↓

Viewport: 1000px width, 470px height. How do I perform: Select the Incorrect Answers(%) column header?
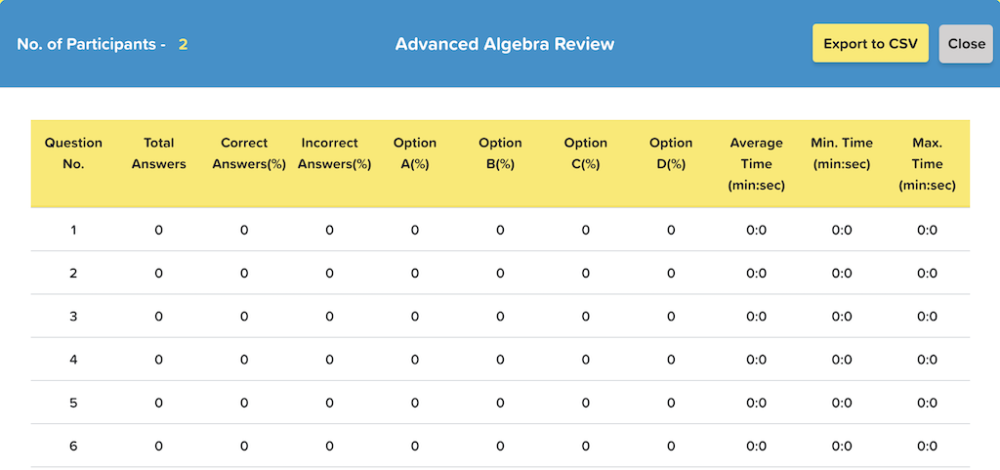330,154
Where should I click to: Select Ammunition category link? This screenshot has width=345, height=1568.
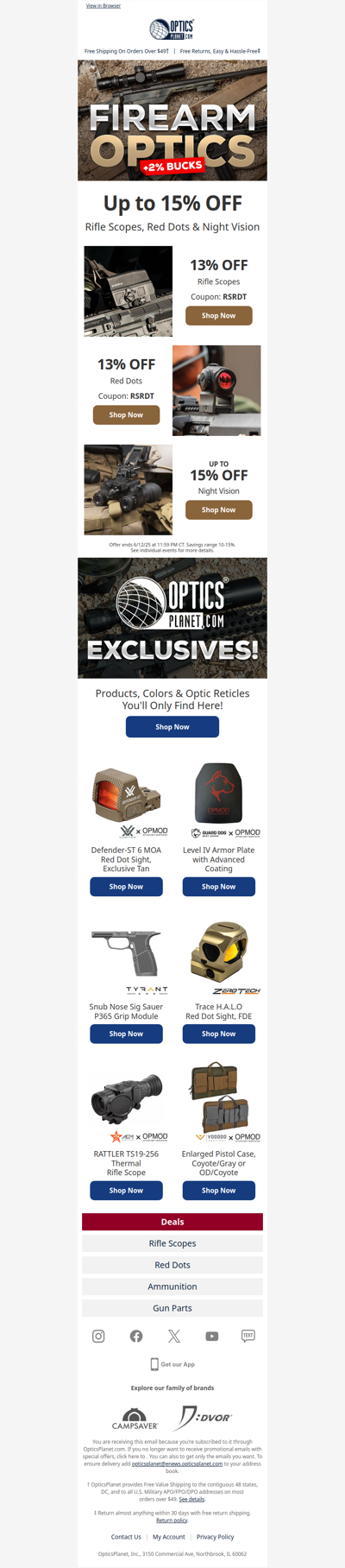pos(172,1287)
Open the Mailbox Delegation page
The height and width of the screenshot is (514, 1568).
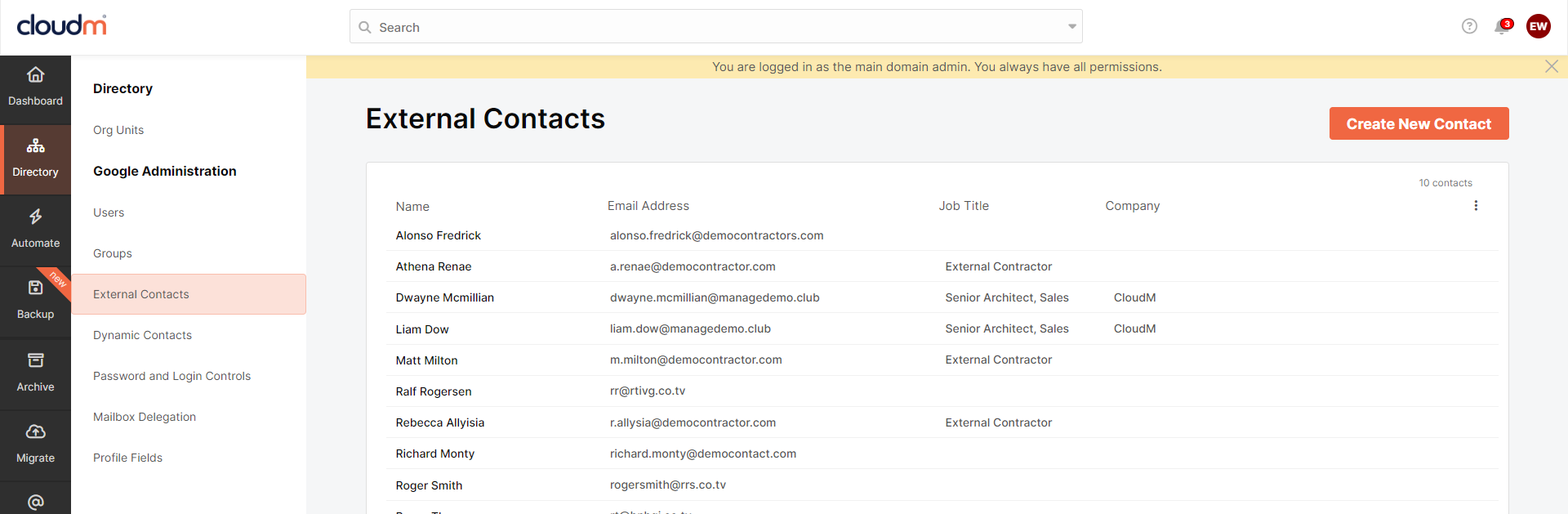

↑

Problem requirements: Return all the data exactly, pictures omitted.

Answer section:
Viewport: 1000px width, 470px height. How do I perform: Select the Incorrect Answers(%) column header?
330,154
Where should I click to: Select Ammunition category link? This screenshot has width=345, height=1568.
pos(172,1287)
Open the Mailbox Delegation page
The height and width of the screenshot is (514, 1568).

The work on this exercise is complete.